» **ĆWICZENIA**:
**a)** Zapisz bez zmian wiersze rekordów od wiersza z „The image size” do wiersza z „[x=329, y=46]” włącznie, pomijając obrazy.
**b)** Podejmij tekst o Jurze Krakowsko-Częstochowskiej i pisz dalej, zaczynając po jego ostatnim zdaniu.

» **TEKST ŹRÓDŁOWY**:
+===+

Jura Krakowsko-Częstochowska - co warto zobaczyć z dziećmi?
SZLAKIEM ORLICH GNIAZD
Jura Krakowsko-Częstochowska to jedno z najpiękniejszych miejsc w Polsce – malownicze, tajemnicze i pełne osobliwości przyrody.
Sam Szlak Orlich Gniazd skrywa ruiny warowni budowanych jeszcze za czasów Kazimierza Wielkiego i ciągnie się od Jasnej Góry aż po Wawel. Można nim wędrować bez końca – nawet z małymi dziećmi .
Pierwszy przystanek - Zamek Ogrodzieniec
My przyjęliśmy strategię punktu wypadowego i dwukrotnie już kwaterowaliśmy w Kiełkowicach. Stąd na wyciągnięcie ręki mieliśmy niezwykły Zamek Ogrodzieniec w Podzamczu.
Ruiny zamku Bonerów z XIV wieku to najokazalszy i najbardziej rozpoznawalny obiekt na Szlaku Orlich Gniazd – znawcom tematu nie trzeba go zachwalać. W sezonie turystycznym cieszy się ogromnym zainteresowaniem. Bezpośrednio do zamku prowadzi ul. Zamkowa, wyłączona z ruchu, wypełniona za to kramami z pamiątkami.
Samochód trzeba zatem zostawić na jednym z płatnych parkingów, a jest ich u podnóża zamku całe mnóstwo. Jednak obserwujemy zależność, że im bardziej oddalony, tym niższa stawka za godzinę.
Wzdłuż ulicy Zamkowej rozlokowały się, oprócz pamiątek, liczne atrakcje dedykowane dzieciom. Dlatego należy uzbroić się w cierpliwość i gruby portfel . Są to: Park Miniatur, Park Rozrywki, Park Doświadczeń Fizycznych, Dom Legend i Strachów oraz Tor Saneczkowy. Nieopodal znajduje się również park linowy.
Wspinaczka do bram zamku oraz po jego kondygnacjach wymaga nie lada kondycji. Kupując bilet wstępu korzysta się z umieszczonej na odwrocie mapki i jest się samemu sobie przewodnikiem.
Trasa przejścia po ruinach zamku prowadzi nas w ten sposób, by odzwierciedlić jak najdokładniej potęgę budowli i układ dawnych pomieszczeń. Dawniej była to wszak wystawna rezydencja magnacka. Moc wrażeń dostarcza też rozciągający się z tej wysokości widok na okoliczne lasy oraz Górę Birów (o której za chwilę).
Przed przyjazdem do Podzamcza warto sprawdzić stronę internetową zamku pod kątem kalendarza dodatkowych atrakcji. My trafiliśmy akurat na pokaz mody średniowiecznej z możliwością przymierzenia kreacji! Bardzo często odbywają się tu wieczory z duchami czy pokazy rycerskie. Nocą ruiny są oświetlone i prezentują się strrrrasznie fajnie .

+===+

» **WYŚWIETLANE DANE**:
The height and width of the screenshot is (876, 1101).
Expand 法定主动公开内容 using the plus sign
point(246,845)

+===+

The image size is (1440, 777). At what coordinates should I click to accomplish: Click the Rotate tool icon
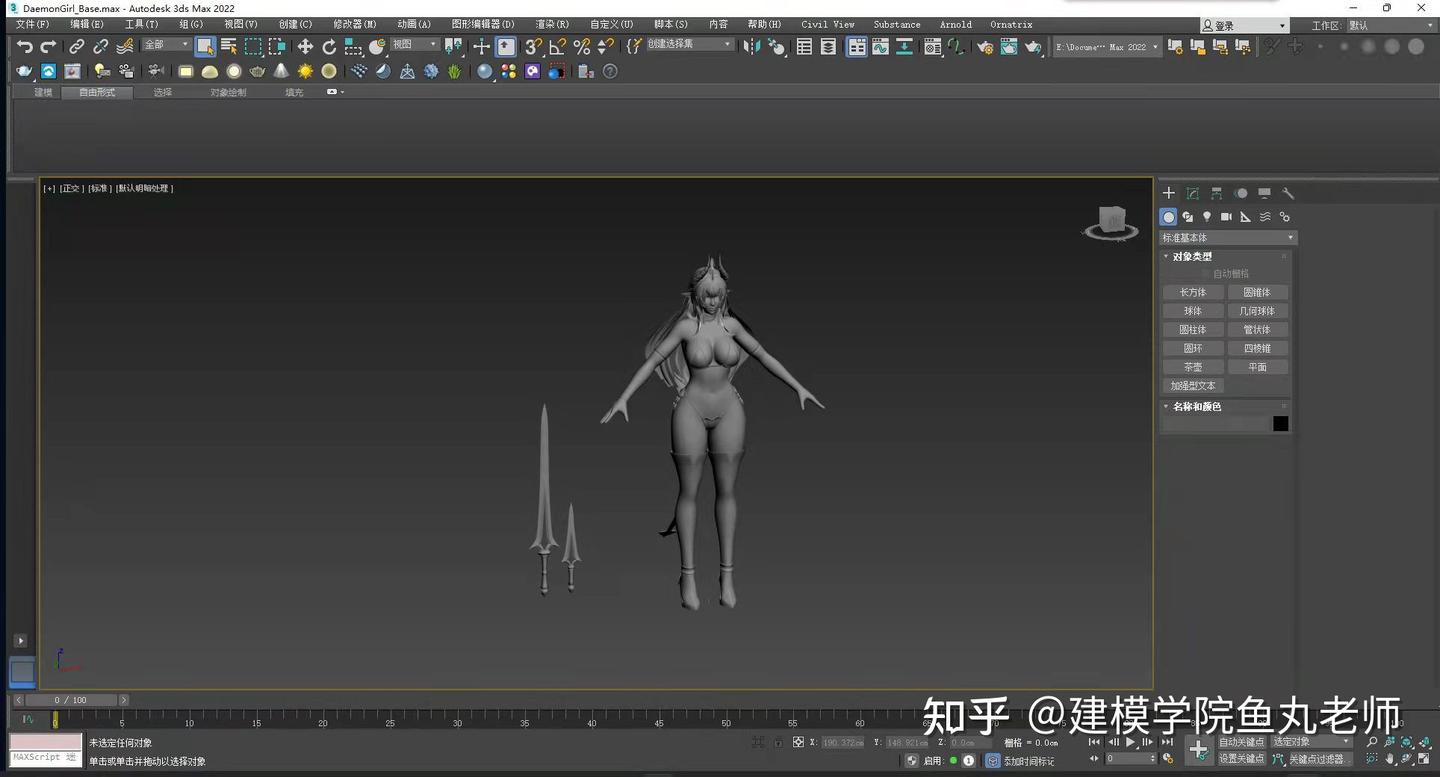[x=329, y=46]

+===+

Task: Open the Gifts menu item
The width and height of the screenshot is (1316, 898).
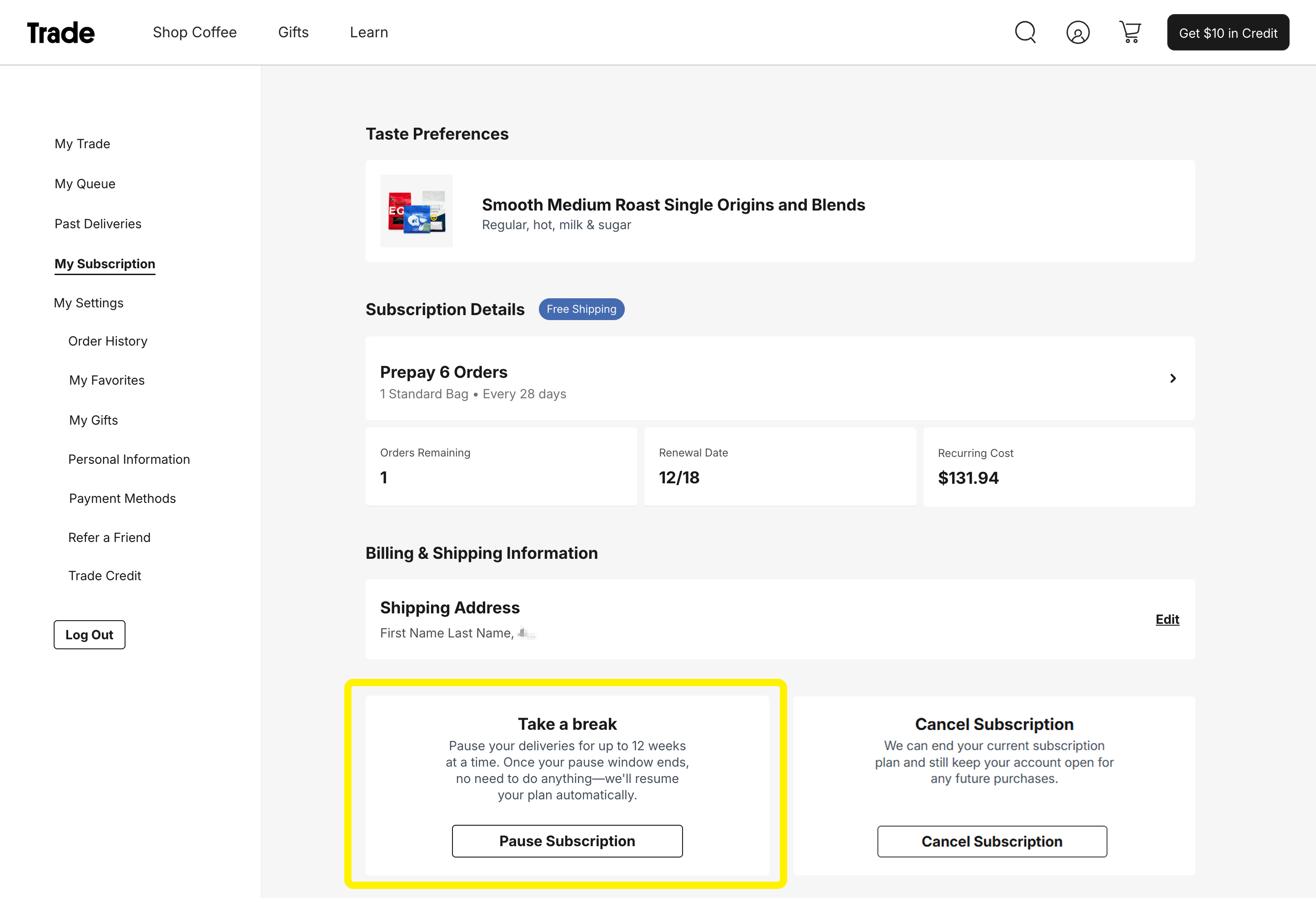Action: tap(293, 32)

+===+

» **ODPOWIEDZI**:
**a)**
The image size is (1440, 777). At what coordinates should I click to accomplish: Click the Rotate tool icon
[x=329, y=46]

**b)**
♦ ♦ ♦ ♦ ♦
NOCLEGI POLECANE PRZEZ RODZICÓW NA JURZE KRAKOWSKO-CZĘSTOCHOWSKIEJ: >>KLIKNIJ TU<<
♦ ♦ ♦ ♦ ♦
Wyprawa na Górę Birów
Góra Birów to po Zamku Ogrodzieniec najwyżej położony punkt tej okolicy. Z Kiełkowic skierowaliśmy się do Podzamcza, a stamtąd drogowskazy kierują dalej. Gród oddalony jest od Zamku zaledwie o kilometr. Z parkingu przyjemnym spacerkiem przez las dociera się do podnóża góry mieszczącej prasłowiański Gród Królewski.
Jest to oczywiście jego rekonstrukcja, ale dość wierna i dająca wyobrażenie życia w tych odległych czasach. W chacie właściciela osady oraz w wieży wojowników można zobaczyć wystawy tematyczne. Z badań archeologicznych wynika, że ludzie osiedlili się w tym miejscu już 30 tys. lat temu! Na Górę Birów prowadzą strome schody wymagające kondycji - jak również obejście całego terenu dawnego grodu. Przepiękny widok na okoliczne lasy i wzgórza jest jednak dostateczną nagrodą!
Odwiedziny na Zamku Pilcza
Kolejny obiekt na szlaku to Zamek Pilcza w Smoleniu (oddalony ok. 15 km od Kiełkowic). Podejście od parkingu do podnóża ruin wymaga wspinaczki i dłuższego spaceru. Ruiny zamku górują nad otaczającym je lasem. Stosunkowo niedawno cały kompleks został zrewitalizowany.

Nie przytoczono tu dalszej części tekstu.